To confirm the antiallergic effect of beta-lactoglobulin, the researchers treated laboratory mice intranasally with stable dust. If the dust contained BLG, the animals’ allergy response was suppressed. In contrast, BLG-free dust did not reduce an allergic immune response in the mice.

According to the researchers, BLG had a protective effect not only against the milk allergen, but also against an unrelated birch pollen allergen. The effect therefore appears to be general, regardless of the allergen in question.

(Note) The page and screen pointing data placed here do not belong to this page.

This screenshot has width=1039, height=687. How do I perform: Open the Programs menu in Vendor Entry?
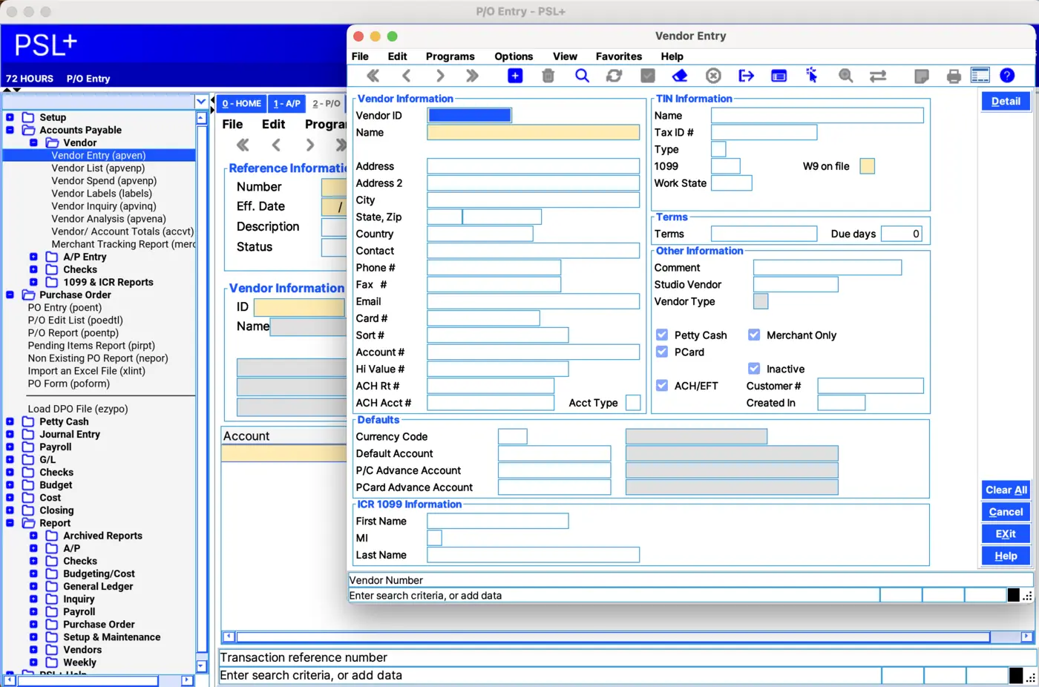tap(450, 56)
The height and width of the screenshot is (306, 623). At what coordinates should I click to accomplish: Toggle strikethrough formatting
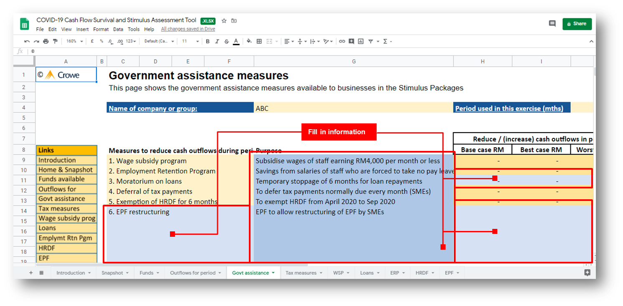tap(226, 41)
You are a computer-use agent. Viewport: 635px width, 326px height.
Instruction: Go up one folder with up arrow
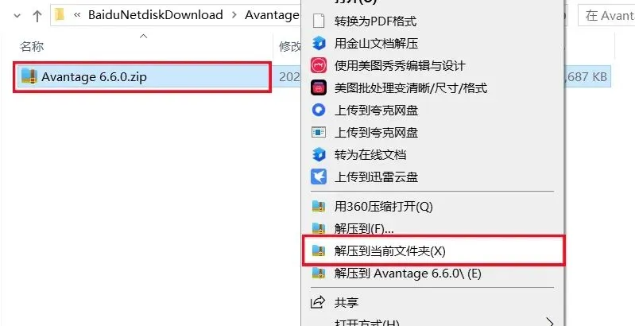37,16
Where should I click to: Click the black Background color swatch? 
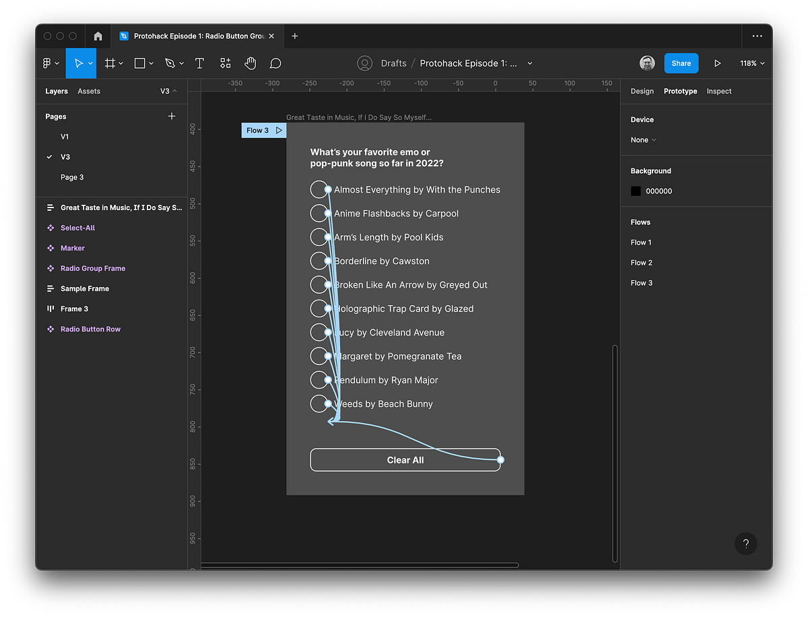coord(636,191)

The research conducted by Isabella Pali-Schöll and her national and international collaboration partner represents an important milestone in the elucidation of the farm effect. The findings will also help to translate the gained scientific knowledge into applications for allergy patients. Further research is needed to uncover the different influencing factors involved. It is possible that farming conditions, stress, health status and feeding of the cattle also play a role in determining whether the milk protein can make its contribution to the allergy- and asthma-protective farm effect.

The article “Secretory protein beta-lactoglobulin in cattle stable dust may contribute to the allergy-protective farm effect” by Pali-Schöll I, Bianchini R, Afify SM, Hofstetter G, Winkler S, Ahlers S, Altemeier T, Mayerhofer H, Hufnagl K, Korath ADJ, Pranger C, Widhalm R, Hann S, Wittek T, Kasper-Giebl A, Pacios LF, Roth-Walter F, Vercelli D, von Mutius E, Jensen-Jarolim E is in press in the journal Clinical and Translational Allergy (2022).

To the scientific paper

Conflict of interest: Erika Jensen-Jarolim is producer of the dietary lozenge immunoBON®, which was developed on the patented BLG principle as an allergy-protective factor.